Warner Bros. Discovery’s board of directors has unanimously rejected Paramount Skydance’s all-cash bid to acquire the company, valued at around $108 billion. The rejection comes after the WBD board accused Paramount Skydance of consistently misleading shareholders about the financing behind its takeover bid, calling it inferior to Warner Bros.’ planned merger with Netflix.
According to a detailed letter released by WBD, the board concluded that Paramount’s tender offer launched on December 8 is “not in the best interests” of WBD shareholders and does not qualify as a “Superior Proposal” under the company’s existing merger agreement with Netflix. The board recommended that shareholders back the Netflix transaction and not tender their shares into the Paramount offer.
Netflix welcomed the recommendation from the WBD board, saying it is “highly confident” that regulators will see the deal as pro-consumer, pro-innovation, and pro-competition. The company reiterated its confidence in closing the deal within 12 to 18 months after customary regulatory approvals.
The WBD board criticized Paramount’s repeated public assertion that its proposal was backed by a “full backstop” equity commitment from the Ellison family, which controls Skydance Media. They argued that this claim was misleading and relied on an unknown and opaque revocable trust for the certainty of the deal funding.
In contrast, the Netflix merger is framed as superior because it is fully financed, binding, and backed by a company with a market capitalization above $400 billion. Under the Netflix deal, WBD shareholders would receive $23.25 in cash and $4.50 in Netflix stock, plus shares in Discovery Global.

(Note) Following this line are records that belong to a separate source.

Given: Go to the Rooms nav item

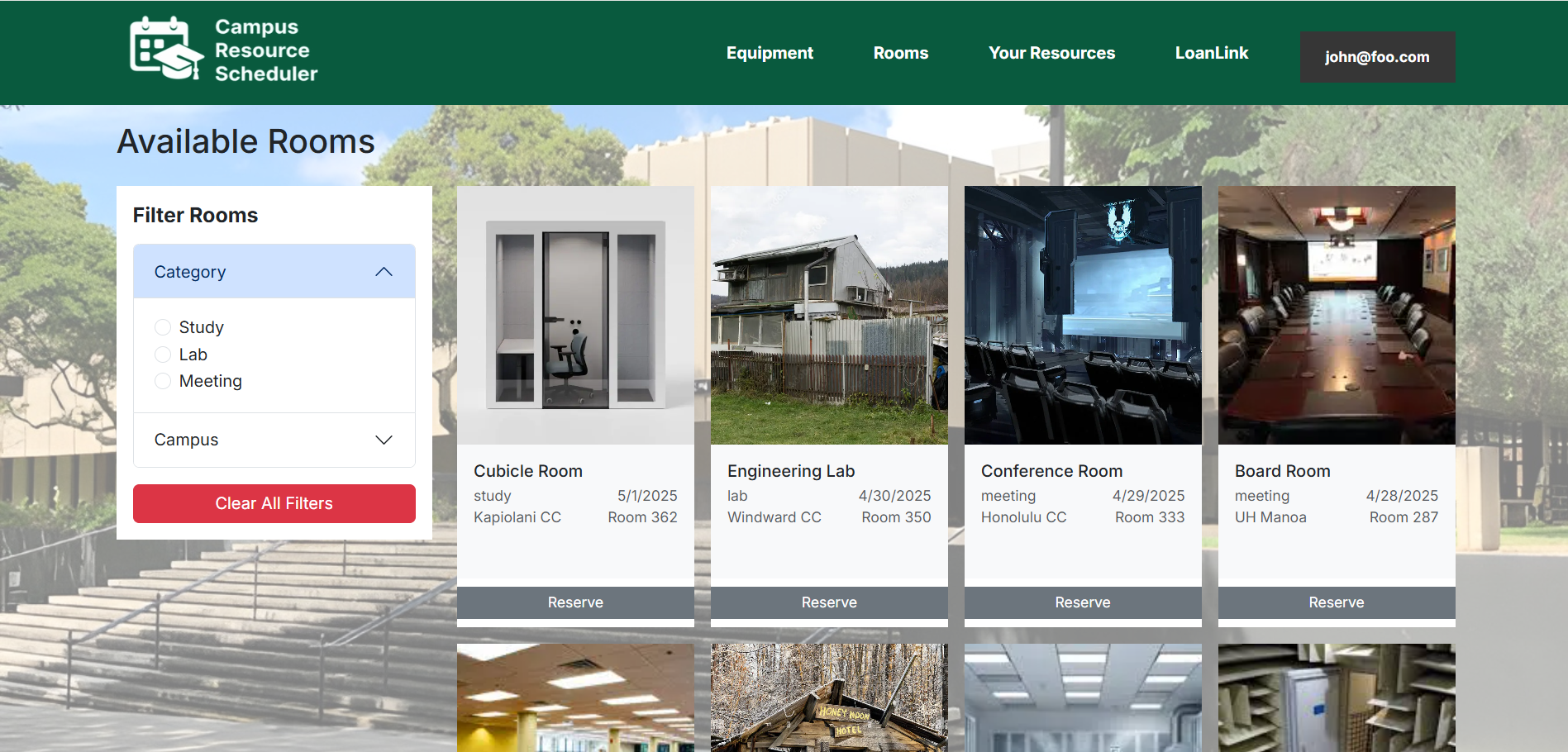Looking at the screenshot, I should coord(900,53).
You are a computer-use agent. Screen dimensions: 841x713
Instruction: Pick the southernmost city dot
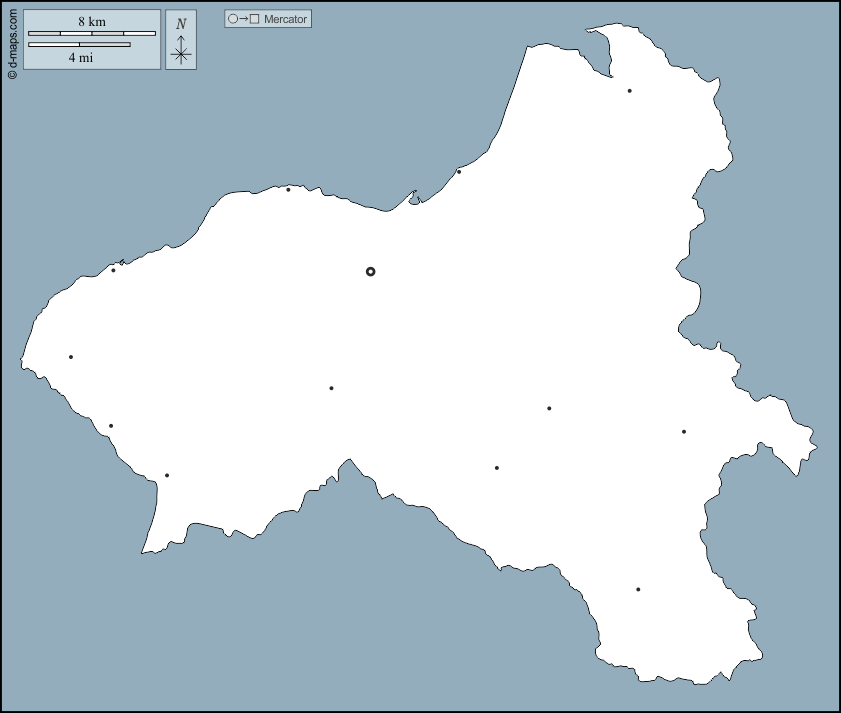[638, 589]
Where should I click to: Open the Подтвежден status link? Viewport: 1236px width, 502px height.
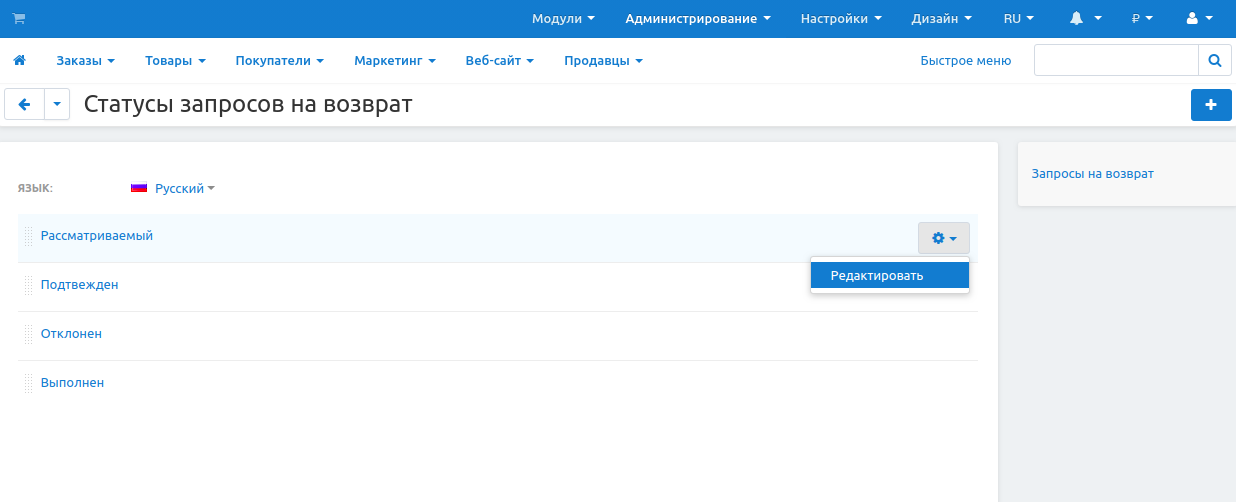click(x=79, y=285)
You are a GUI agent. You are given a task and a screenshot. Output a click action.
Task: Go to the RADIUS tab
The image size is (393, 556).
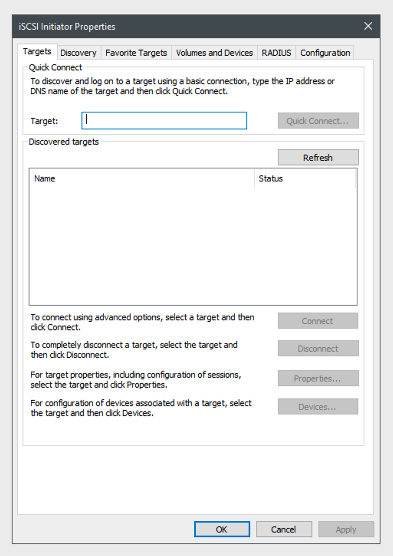[276, 53]
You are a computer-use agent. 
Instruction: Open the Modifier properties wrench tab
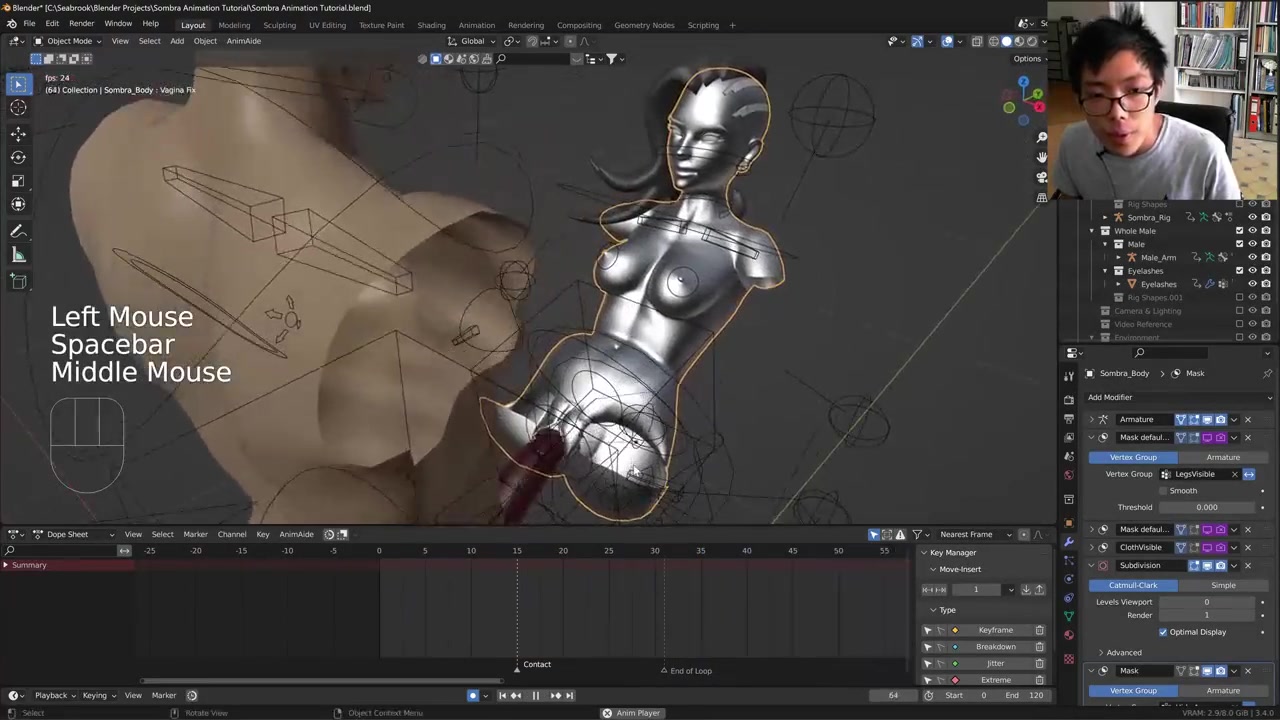click(1069, 541)
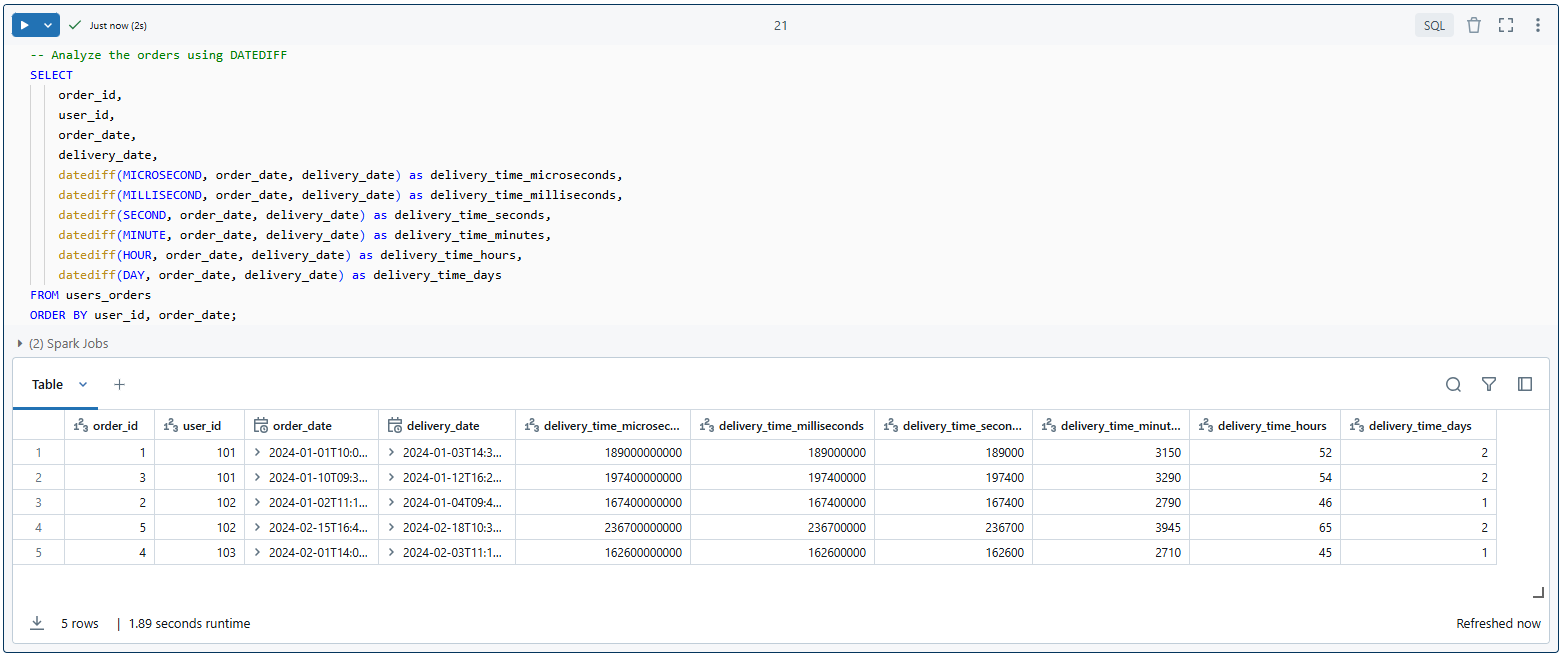Click the resize handle below the results
This screenshot has width=1565, height=658.
coord(1537,592)
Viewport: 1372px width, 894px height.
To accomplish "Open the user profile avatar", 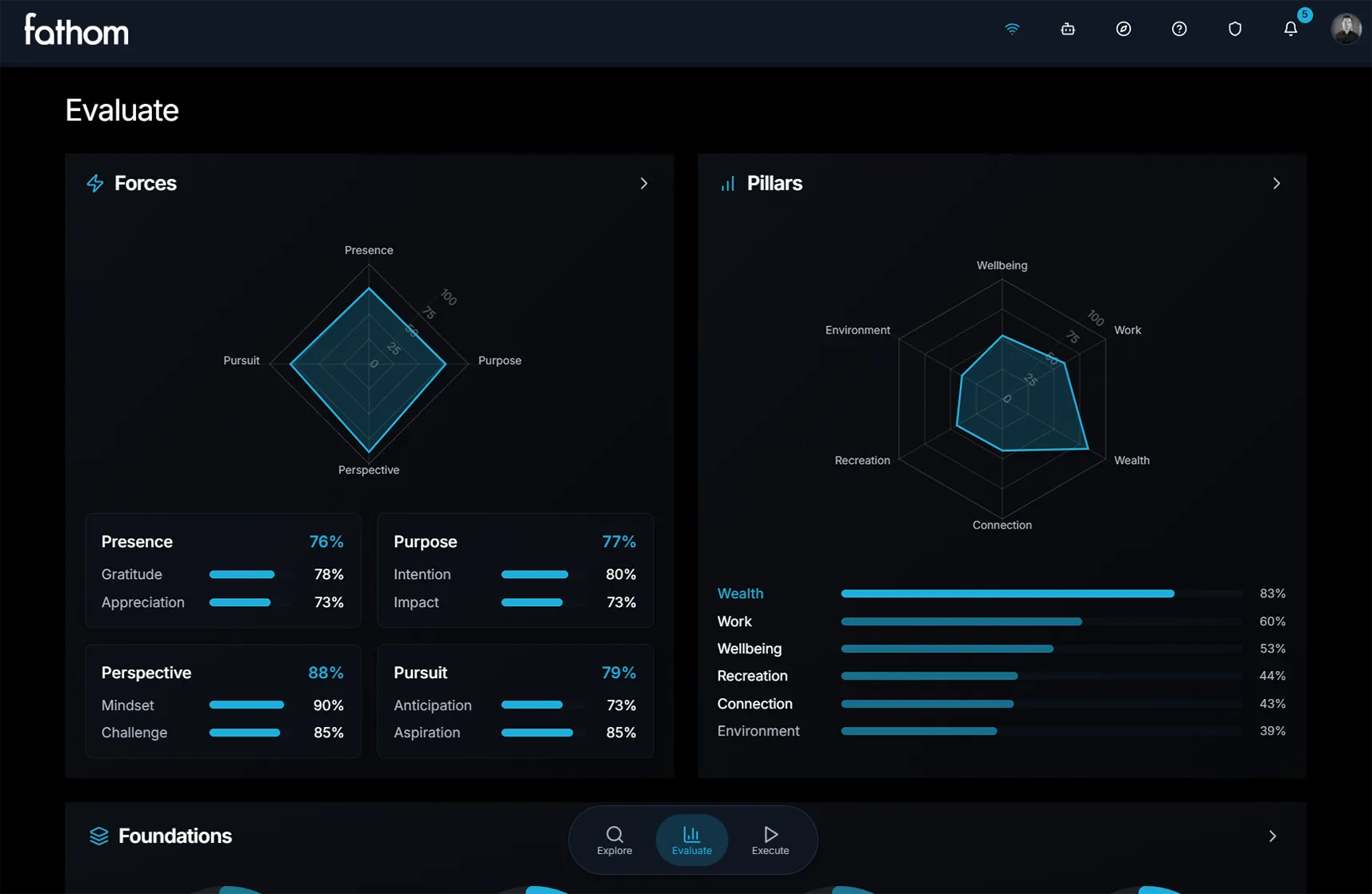I will click(x=1346, y=29).
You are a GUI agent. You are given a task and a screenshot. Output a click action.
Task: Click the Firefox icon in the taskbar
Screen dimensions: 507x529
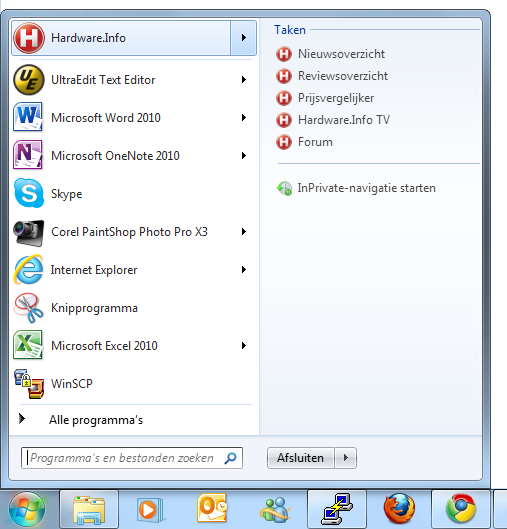399,509
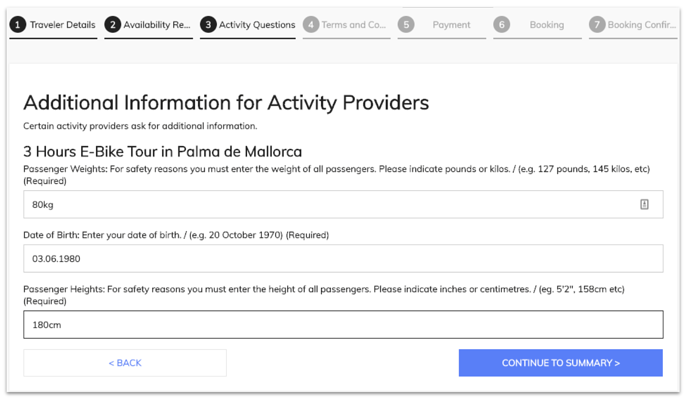Open the Terms and Co... step
The image size is (687, 401).
354,25
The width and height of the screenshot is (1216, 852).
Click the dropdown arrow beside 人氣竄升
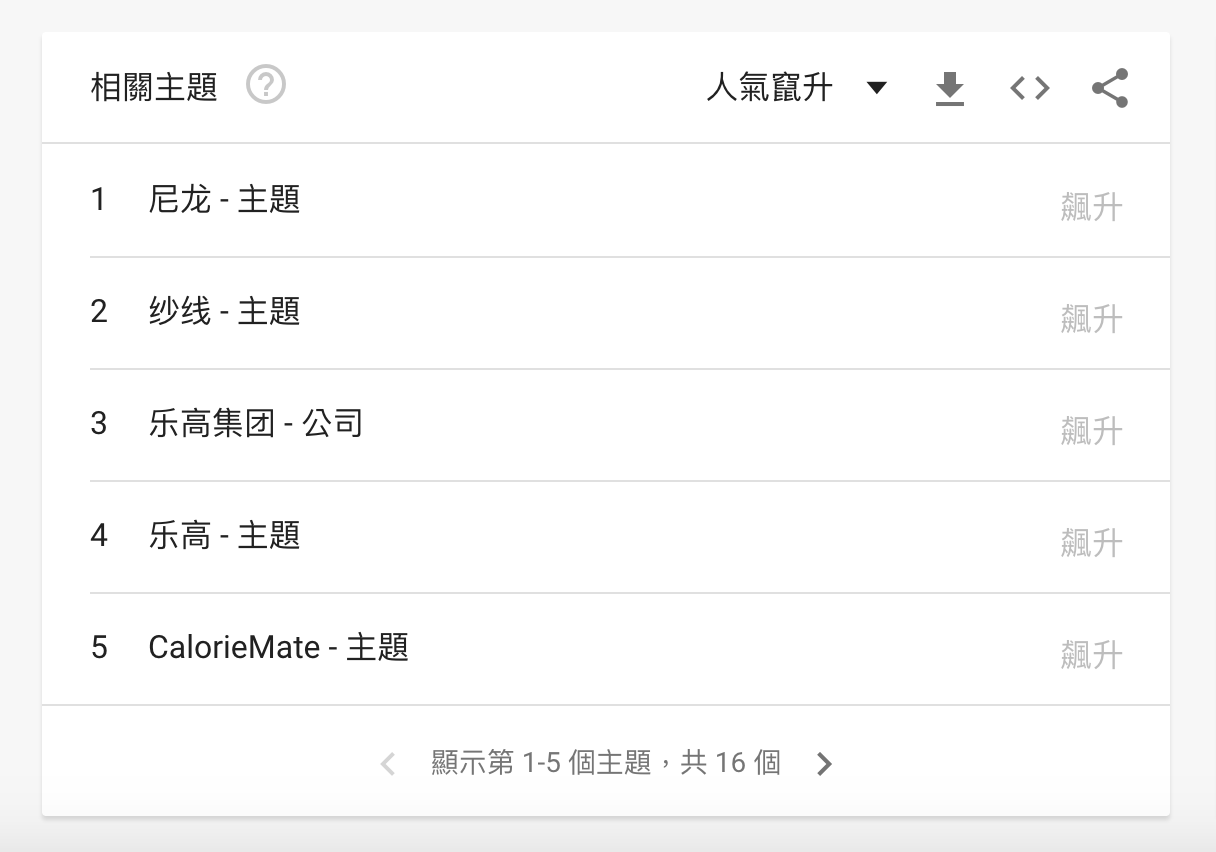(877, 88)
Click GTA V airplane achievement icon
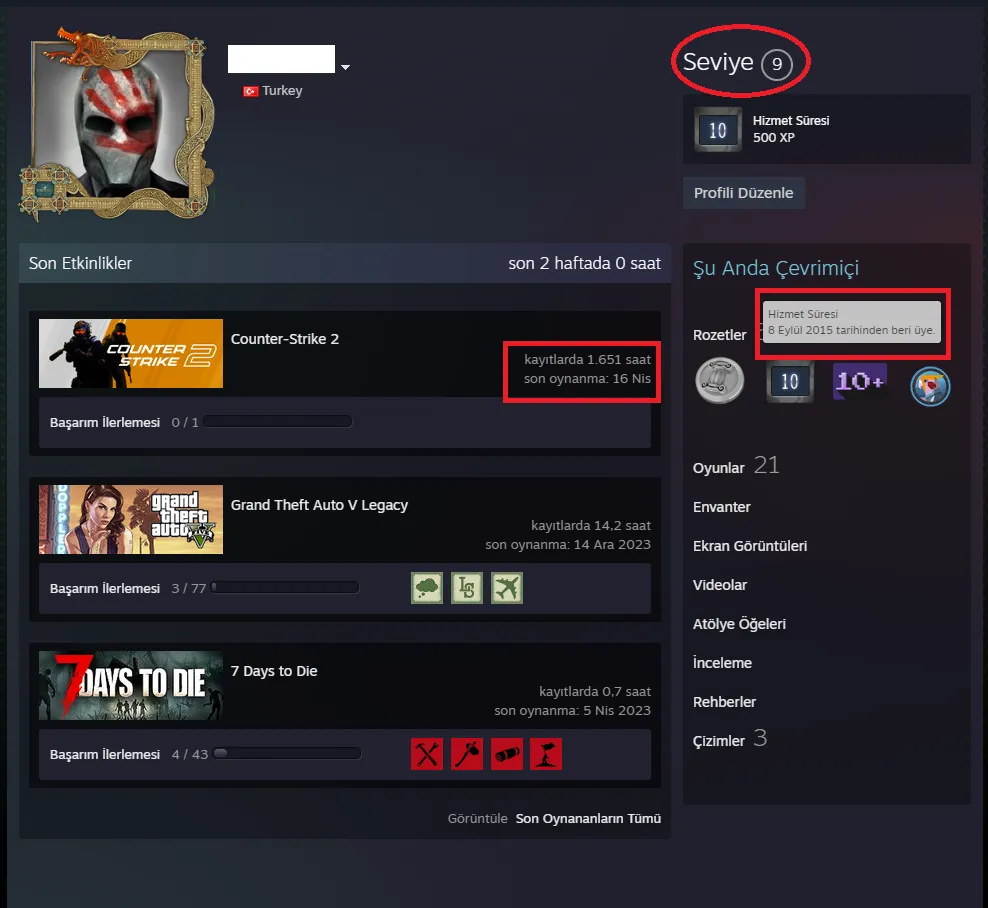The width and height of the screenshot is (988, 908). (x=507, y=588)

The rejection comes after President Donald Trump attacked Paramount’s ownership of CBS News and 60 Minutes, followed by Jared Kushner withdrawing from the Paramount bidding group. The WBD board warned that a successful takeover by Paramount would saddle the combined entity with an estimated 6.8x debt-to-Ebitda leverage ratio and “virtually no current free cash flow” before synergies.
The article also notes that the deal would expose investors to substantial additional costs and downside, including a $2.8 billion termination fee if the offer fails.